(What to work on):
Print each entry verbatim.

(Stored data):

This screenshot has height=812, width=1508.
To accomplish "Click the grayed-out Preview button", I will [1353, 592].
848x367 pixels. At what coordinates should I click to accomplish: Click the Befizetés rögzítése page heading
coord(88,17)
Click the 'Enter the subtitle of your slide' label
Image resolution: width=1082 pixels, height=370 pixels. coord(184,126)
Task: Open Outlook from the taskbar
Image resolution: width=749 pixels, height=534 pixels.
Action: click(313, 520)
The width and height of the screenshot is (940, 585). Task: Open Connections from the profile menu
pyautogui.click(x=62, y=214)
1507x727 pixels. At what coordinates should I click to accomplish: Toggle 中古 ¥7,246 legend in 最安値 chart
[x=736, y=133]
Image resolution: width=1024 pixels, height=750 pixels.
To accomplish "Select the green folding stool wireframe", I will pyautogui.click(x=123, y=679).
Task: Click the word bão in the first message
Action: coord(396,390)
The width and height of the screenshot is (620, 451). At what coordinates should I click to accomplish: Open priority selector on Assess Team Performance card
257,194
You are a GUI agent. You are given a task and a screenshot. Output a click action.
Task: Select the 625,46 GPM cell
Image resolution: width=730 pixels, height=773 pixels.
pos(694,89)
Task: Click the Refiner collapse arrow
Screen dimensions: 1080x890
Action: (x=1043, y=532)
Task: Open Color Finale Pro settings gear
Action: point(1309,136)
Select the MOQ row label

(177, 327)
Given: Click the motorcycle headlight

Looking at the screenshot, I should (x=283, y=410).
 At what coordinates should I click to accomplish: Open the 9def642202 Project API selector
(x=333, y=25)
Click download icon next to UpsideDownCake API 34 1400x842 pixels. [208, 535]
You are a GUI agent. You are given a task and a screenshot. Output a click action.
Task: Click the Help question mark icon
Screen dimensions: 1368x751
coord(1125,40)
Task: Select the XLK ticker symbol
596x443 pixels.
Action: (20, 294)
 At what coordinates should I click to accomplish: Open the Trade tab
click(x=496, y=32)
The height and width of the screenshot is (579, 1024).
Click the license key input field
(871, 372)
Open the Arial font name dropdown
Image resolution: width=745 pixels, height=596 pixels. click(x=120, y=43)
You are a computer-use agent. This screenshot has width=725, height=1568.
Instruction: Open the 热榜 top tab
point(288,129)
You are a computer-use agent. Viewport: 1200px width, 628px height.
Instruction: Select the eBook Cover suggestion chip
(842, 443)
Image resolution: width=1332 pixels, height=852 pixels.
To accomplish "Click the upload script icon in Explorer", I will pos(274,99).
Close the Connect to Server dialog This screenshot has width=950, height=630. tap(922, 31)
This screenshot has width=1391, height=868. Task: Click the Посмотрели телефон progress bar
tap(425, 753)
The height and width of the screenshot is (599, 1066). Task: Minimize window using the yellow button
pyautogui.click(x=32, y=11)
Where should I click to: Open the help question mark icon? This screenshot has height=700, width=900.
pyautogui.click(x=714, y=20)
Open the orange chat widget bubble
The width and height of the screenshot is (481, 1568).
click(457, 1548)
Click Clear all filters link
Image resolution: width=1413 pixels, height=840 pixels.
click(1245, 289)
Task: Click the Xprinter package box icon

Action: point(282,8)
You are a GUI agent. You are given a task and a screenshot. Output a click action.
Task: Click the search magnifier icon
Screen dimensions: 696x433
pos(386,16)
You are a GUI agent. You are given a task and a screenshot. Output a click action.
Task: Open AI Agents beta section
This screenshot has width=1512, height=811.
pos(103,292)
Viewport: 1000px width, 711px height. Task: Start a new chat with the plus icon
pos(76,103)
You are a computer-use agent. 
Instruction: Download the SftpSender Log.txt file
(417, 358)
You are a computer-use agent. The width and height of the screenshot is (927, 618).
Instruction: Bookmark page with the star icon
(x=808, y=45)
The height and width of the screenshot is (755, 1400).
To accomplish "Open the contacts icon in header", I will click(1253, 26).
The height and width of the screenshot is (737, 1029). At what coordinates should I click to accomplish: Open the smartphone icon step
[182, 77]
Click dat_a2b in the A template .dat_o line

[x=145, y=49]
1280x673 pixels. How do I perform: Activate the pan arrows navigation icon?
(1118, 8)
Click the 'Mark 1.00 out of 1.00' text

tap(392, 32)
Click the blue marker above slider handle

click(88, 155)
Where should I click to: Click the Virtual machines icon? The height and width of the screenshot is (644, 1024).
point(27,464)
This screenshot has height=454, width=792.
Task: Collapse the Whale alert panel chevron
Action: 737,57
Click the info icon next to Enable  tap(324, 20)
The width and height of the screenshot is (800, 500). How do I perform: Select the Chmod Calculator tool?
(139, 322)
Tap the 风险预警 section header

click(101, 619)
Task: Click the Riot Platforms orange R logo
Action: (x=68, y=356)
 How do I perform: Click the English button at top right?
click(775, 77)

(Written solution):
This screenshot has height=812, width=1508.
To accomplish "Click the grayed-out Preview button", I will [1353, 592].
848x367 pixels. At what coordinates should I click to accomplish: Click the Befizetés rögzítése page heading
coord(88,17)
Click the 'Enter the subtitle of your slide' label
Image resolution: width=1082 pixels, height=370 pixels. coord(184,126)
Task: Open Outlook from the taskbar
Image resolution: width=749 pixels, height=534 pixels.
Action: click(313, 520)
The width and height of the screenshot is (940, 585). Task: Open Connections from the profile menu
pyautogui.click(x=62, y=214)
1507x727 pixels. At what coordinates should I click to accomplish: Toggle 中古 ¥7,246 legend in 最安値 chart
[x=736, y=133]
Image resolution: width=1024 pixels, height=750 pixels.
To accomplish "Select the green folding stool wireframe", I will pyautogui.click(x=123, y=679).
Task: Click the word bão in the first message
Action: coord(396,390)
The width and height of the screenshot is (620, 451). At what coordinates should I click to accomplish: Open priority selector on Assess Team Performance card
257,194
You are a GUI agent. You are given a task and a screenshot. Output a click action.
Task: Select the 625,46 GPM cell
Image resolution: width=730 pixels, height=773 pixels.
pos(694,89)
Task: Click the Refiner collapse arrow
Screen dimensions: 1080x890
Action: (x=1043, y=532)
Task: Open Color Finale Pro settings gear
Action: point(1309,136)
Select the MOQ row label

(177, 327)
Given: Click the motorcycle headlight

Looking at the screenshot, I should (x=283, y=410).
 At what coordinates should I click to accomplish: Open the 9def642202 Project API selector
(x=333, y=25)
Click download icon next to UpsideDownCake API 34 1400x842 pixels. [208, 535]
You are a GUI agent. You are given a task and a screenshot. Output a click action.
Task: Click the Help question mark icon
Screen dimensions: 1368x751
coord(1125,40)
Task: Select the XLK ticker symbol
596x443 pixels.
Action: (20, 294)
 At what coordinates should I click to accomplish: Open the Trade tab
click(x=496, y=32)
The height and width of the screenshot is (579, 1024).
Click the license key input field
(871, 372)
Open the Arial font name dropdown
Image resolution: width=745 pixels, height=596 pixels. click(x=120, y=43)
You are a computer-use agent. This screenshot has width=725, height=1568.
Instruction: Open the 热榜 top tab
point(288,129)
You are a computer-use agent. Viewport: 1200px width, 628px height.
Instruction: Select the eBook Cover suggestion chip
(842, 443)
Image resolution: width=1332 pixels, height=852 pixels.
To accomplish "Click the upload script icon in Explorer", I will pos(274,99).
Close the Connect to Server dialog This screenshot has width=950, height=630. tap(922, 31)
This screenshot has width=1391, height=868. Task: Click the Посмотрели телефон progress bar
tap(425, 753)
The height and width of the screenshot is (599, 1066). Task: Minimize window using the yellow button
pyautogui.click(x=32, y=11)
Where should I click to: Open the help question mark icon? This screenshot has height=700, width=900.
pyautogui.click(x=714, y=20)
Open the orange chat widget bubble
The width and height of the screenshot is (481, 1568).
click(457, 1548)
Click Clear all filters link
Image resolution: width=1413 pixels, height=840 pixels.
click(1245, 289)
Task: Click the Xprinter package box icon

Action: point(282,8)
You are a GUI agent. You are given a task and a screenshot. Output a click action.
Task: Click the search magnifier icon
Screen dimensions: 696x433
pos(386,16)
You are a GUI agent. You are given a task and a screenshot. Output a click action.
Task: Open AI Agents beta section
This screenshot has width=1512, height=811.
pos(103,292)
Viewport: 1000px width, 711px height. Task: Start a new chat with the plus icon
pos(76,103)
You are a computer-use agent. 
Instruction: Download the SftpSender Log.txt file
(417, 358)
You are a computer-use agent. The width and height of the screenshot is (927, 618).
Instruction: Bookmark page with the star icon
(x=808, y=45)
The height and width of the screenshot is (755, 1400).
To accomplish "Open the contacts icon in header", I will click(1253, 26).
The height and width of the screenshot is (737, 1029). At what coordinates should I click to accomplish: Open the smartphone icon step
[182, 77]
Click dat_a2b in the A template .dat_o line

[x=145, y=49]
1280x673 pixels. How do I perform: Activate the pan arrows navigation icon?
(1118, 8)
Click the 'Mark 1.00 out of 1.00' text

tap(392, 32)
Click the blue marker above slider handle

click(88, 155)
Where should I click to: Click the Virtual machines icon? The height and width of the screenshot is (644, 1024).
point(27,464)
This screenshot has height=454, width=792.
Task: Collapse the Whale alert panel chevron
Action: 737,57
Click the info icon next to Enable  tap(324, 20)
The width and height of the screenshot is (800, 500). How do I perform: Select the Chmod Calculator tool?
(139, 322)
Tap the 风险预警 section header

click(101, 619)
Task: Click the Riot Platforms orange R logo
Action: (x=68, y=356)
 How do I perform: Click the English button at top right?
click(775, 77)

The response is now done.